With Salt Lake City finding significant public support for new spending to fix streets, add police, subsidize housing and improve transit, the roadshow that Mayor Jackie Biskupski and other city officials have embarked on to promote the plan is starting to look like a victory lap.
That outreach tour stopped Wednesday at The Salt Lake Tribune as the mayor and City Council Chairwoman Erin Mendenhall, joined by aides and department heads, outlined the city’s twin revenue proposals and how the money would be used. Though the plans appear to have won broad backing, the mayor and council leader have not slowed down on selling them.
The council is poised to approve a 0.5 percent sales tax increase — equal to a nickel on every $10 spent — as early as next week that would generate $33 million in new money annually. The council is also on track in the coming months to authorize a November referendum seeking voter approval for an $87 million bond to fund up to 10 years of catch-up road repairs.
City officials have made the rounds of constituent meetings largely with the winds of public sentiment at their backs: Programs that the new revenue would pay for are popular, have been well-publicized, and, in a way, thoroughly test-marketed. The city has surveyed residents on the spending priorities — housing, transit, public safety and streets. It has done direct mailings, met with business groups and community councils, held public forums and hearings, and created a website where visitors can review the proposals and take another survey.
“We’re seeing about 70 percent support rate for us to implement this sales tax [increase], pursue the bond, and pursue implementation of our plans that we’ve created over the last couple years,” the mayor told Tribune editors Wednesday.
With more than 1,700 responses recorded as of Wednesday morning, the website survey has notched 68 percent support for both the sales tax hike and the bond, according to the city.
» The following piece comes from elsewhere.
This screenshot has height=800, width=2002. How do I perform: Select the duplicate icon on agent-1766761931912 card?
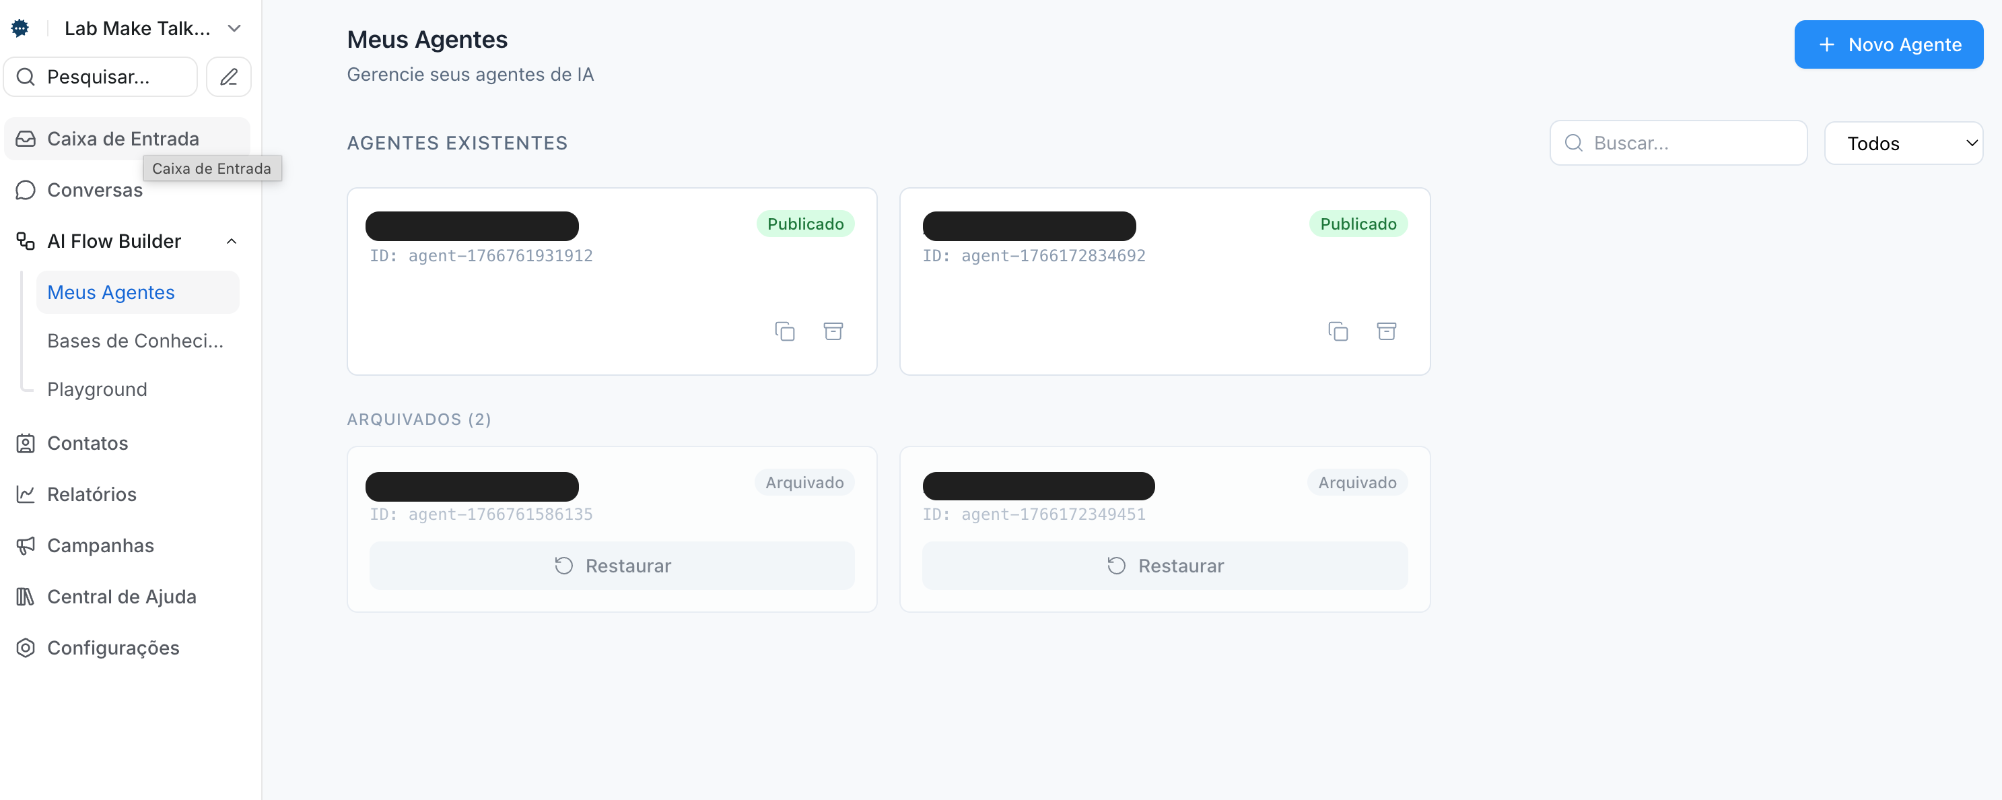[784, 330]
It also registered outsized majorities supporting road repairs (86 percent), improved east-west bus routes (66 percent), more affordable housing (71 percent) and more public safety spending (65 percent). Those numbers mirror polling the city did in January.
Business leaders, in meetings with the city, have expressed concern about the seeming haste to enact the sales tax increase and the appearance that it is a done deal.
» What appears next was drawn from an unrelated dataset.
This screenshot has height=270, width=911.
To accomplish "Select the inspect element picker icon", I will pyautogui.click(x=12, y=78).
“Salt Lake City has some real needs and this may very well be the best way to address them. But our board has expressed concerns about the expedited approval process,” said Jason Mathis, executive director of the Downtown Alliance, which has about 2,500 city businesses as members
The group does not oppose the tax outright, Mathis said. “But we think some additional time to vet the concept and develop a more thorough plan would help our businesses feel better about the concept.”a
Mendenhall on Wednesday attributed the overall high buy-in to publicity the city has channeled into those initiatives as they were formulated, fine-tuned and ultimately approved over the past two years. Housing and transit master plans and the police hires were approved last fall. Results of a road condition survey, conducted last summer, were publicized in January.a
“It feels like a very informative process, a very educated public,” Mendenhall said, “and we are hearing a good amount of support from residents.”
Biskupski and Mendenhall touted some of the city’s main selling points and their associated costs.
iAmong them:
• The sales tax increase is a fairer way to spread the costs of road and transit improvements and stepped-up public safety among a larger population that benefits from those improvements, including tourists, commuters and other nonresidents. Sixty percent of sales tax revenue comes from purchases by people who don’t live in Utah’s capital.
• The 50 new police officers, among 63 total new public safety hires, would allow for the creation of 23 new community policing beats.
• The new money for roads would more than double the amount of maintenance the city could do each year — from 75 to 155 lane miles.
• Expanded, more frequent and dependable transit could allow a family to give up one car and save $11,000 a year.
The mayor said the Funding Our Future website will eventually be turned into a dashboard residents can check to “see how this funding is being tracked, what projects are being done, and how we’re making progress through our laundry list of things to do.”